What’s next for Nigerian startups now that they are getting listed on the capital market?

Ganiu Oloruntade
Nigerian startups
Image Source: Frédéric Soltan/Corbis/Getty Images

Every year, the Nigerian tech ecosystem rakes impressive funding from venture capitalists, a pointer to its undeniable success story. Nigerian startups raised over $1.2 billion in 2022, according to data from Africa: The Big Deal, a funding tracker.

Considered Africa’s tech leader, Nigeria has always attracted the most venture funding on the continent due to the country’s large population and growth potential. According to a report by Partech Africa, Nigeria represented 23% of African tech’s total equity funding last year.

However, a large chunk of the funding for startups in Nigeria and Africa comes from foreign investors who dominate the ecosystem, with little presence of local VCs. Often, when news breaks that another Nigerian startup has raised funds, the funding round is usually led by foreign investors.

For instance, last February, the Nigerian unicorn Flutterwave raised a $250 million Series D round, backed by the world’s most prestigious investors, including Altak Park Capital, Whake Rock Capital, and Lux Capital. The fintech giant will most likely float an initial public offering (IPO) on the US-based NASDAQ this year, perhaps following in the footsteps of Africa’s e-commerce giant Jumia which got listed on the New York Stock Exchange (NYSE) in 2019.

Read also: How Nigerian startups attracted $1.2bn in funding in 2022.

Enter NGX Tech Board

Experts have stressed the need for more inflow of local capital in the Nigerian tech ecosystem. As this venture capitalist puts it: “If the ecosystem is funded wholly by foreign capital, local investors will miss a great opportunity to sit on the table of the future economy”.

Last December, the Securities and Exchange Commission (SEC) approved the rules for listing Nigerian startups of the newly created Technology Board of the Nigeria Exchange Limited (NGX), in what was touted as a game changer for the Nigerian tech ecosystem.

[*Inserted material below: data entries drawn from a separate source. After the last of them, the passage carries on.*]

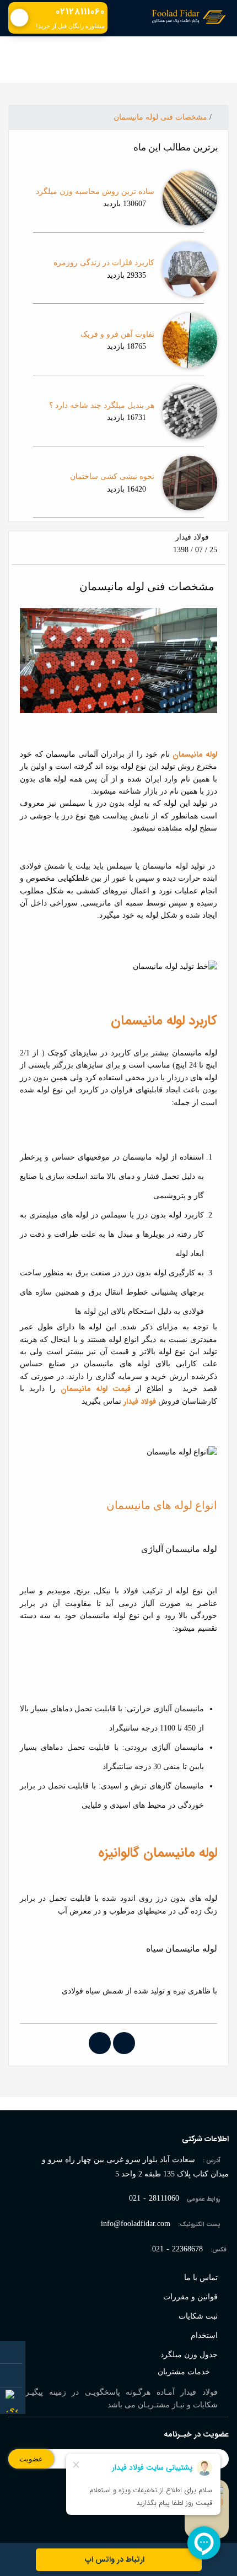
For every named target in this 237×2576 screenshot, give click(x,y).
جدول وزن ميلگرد (189, 2355)
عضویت (31, 2459)
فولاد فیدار (139, 1401)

The NASDAQ-style Board “would support the listing of startups on the Exchange as they endeavour to satisfy their financing needs, both those created in Nigeria and those from other African nations,” Temi Popoola, CEO of NGX, said in a statement.

Image Source: TechCabal.

SEC equally approved the ‘Rules for Listing on NGX Technology Board’ covering two segments: Start-Up Tech and Big Tech, with different requirements based on market capitalization (Between ₦420 million and ₦42 billion for Start-Up, while the figure for the Big Tech segment is over ₦42 billion).

In a recent interview with Technext, Victor Famubode, the Project Manager of the Nigeria Startup Act, described the NGX Tech Board as a “confidence booster” for Nigerian startups.

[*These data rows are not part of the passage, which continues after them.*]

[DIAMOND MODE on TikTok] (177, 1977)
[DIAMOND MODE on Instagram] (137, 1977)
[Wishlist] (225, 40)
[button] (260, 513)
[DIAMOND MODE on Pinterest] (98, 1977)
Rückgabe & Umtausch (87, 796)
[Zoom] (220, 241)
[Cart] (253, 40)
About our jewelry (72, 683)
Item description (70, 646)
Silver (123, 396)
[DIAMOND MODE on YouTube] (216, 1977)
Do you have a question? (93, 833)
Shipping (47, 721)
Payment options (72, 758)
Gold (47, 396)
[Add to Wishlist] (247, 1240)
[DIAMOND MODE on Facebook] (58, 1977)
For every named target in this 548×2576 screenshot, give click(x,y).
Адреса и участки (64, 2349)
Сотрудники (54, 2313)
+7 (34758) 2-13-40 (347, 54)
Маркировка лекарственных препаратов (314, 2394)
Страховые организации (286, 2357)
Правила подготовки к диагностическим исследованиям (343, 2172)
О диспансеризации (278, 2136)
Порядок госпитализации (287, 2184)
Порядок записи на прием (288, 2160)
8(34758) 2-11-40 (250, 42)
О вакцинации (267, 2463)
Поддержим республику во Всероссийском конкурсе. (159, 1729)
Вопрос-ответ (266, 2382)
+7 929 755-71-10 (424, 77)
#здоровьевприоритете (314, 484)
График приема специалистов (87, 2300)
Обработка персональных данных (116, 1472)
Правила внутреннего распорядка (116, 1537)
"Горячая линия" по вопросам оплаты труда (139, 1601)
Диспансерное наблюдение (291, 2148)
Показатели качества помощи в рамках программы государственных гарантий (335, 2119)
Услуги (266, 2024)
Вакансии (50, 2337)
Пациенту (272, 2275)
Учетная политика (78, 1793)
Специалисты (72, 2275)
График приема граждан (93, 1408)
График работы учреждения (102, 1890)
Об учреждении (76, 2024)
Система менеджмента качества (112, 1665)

“That means that the government has created a special oversight for tech startups at the level of the SEC. It equally means that local investors can have confidence in our capital market. When we look at startups incorporated in places like Delaware, it’s because investors are sure that they have government backing in case issues arise,” he said.

Read also: Startups will now be listed on the Nigerian Exchange. Here is why it matters.

Could this mean a major turnaround for Nigerian startups?

The million-dollar question, however, is what the NGX Tech Board means for the Nigerian tech ecosystem. In truth, listing Nigerian startups on the local stock market offers a home-grown path to the public market without leaving the country’s shores.

“What NGX has done is to find a comfortable balance for capital raise and regulation — two of the four pillars identified by venture capitalists. Also, the Tech Board is a shared vision between the NGX and the tech industry,” Funsho Idowu, MD/CEO of Sofri (powered by Links Microfinance bank), member of DLM Capital Group, a Lagos-based developmental investment bank, told Technext.

Easy access to new markets and specific funding opportunities is the primary reason Nigerian startups have had their eyes on foreign bourses. For one, NASDAQ is preferred by tech companies for its lower listing fees and minimum requirements. Though costlier than NASDAQ, the NYSE has larger volatility, more visibility, and greater certainty of execution.

Nigerian startups
Nasdaq. Image Source: Reuters.

Though he admitted that the NGX Tech Board could not particularly discourage Nigerian startups from getting listed on foreign bourses, Idowu believes that this move will help the ecosystem to localize investment using a formalized exchange like the NGX: “If you raise locally, it gives a further advantage to be able to raise globally”.

Nwabu Okonkwo, Senior Legal Counsel at DLM Capital Group, agrees that the Board has great offerings for the ecosystem, albeit dependent on the ability of the startups to meet the requirements for listing, such as being a public company limited by shares, core investor, or strong technical partner, number of shareholders, and an operating track record of at least twelve (12) months before the date of application.

However, Okonkwo said that this development further signifies a win for Nigerian startups as they won’t go through the hassles of listing on foreign bourses and can utilize local opportunities for global growth.

“This is a good way to start. If the startups are able to meet the listing requirements, the visibility that the NGX will afford them will actually help them raise more money for their various ventures,” he said.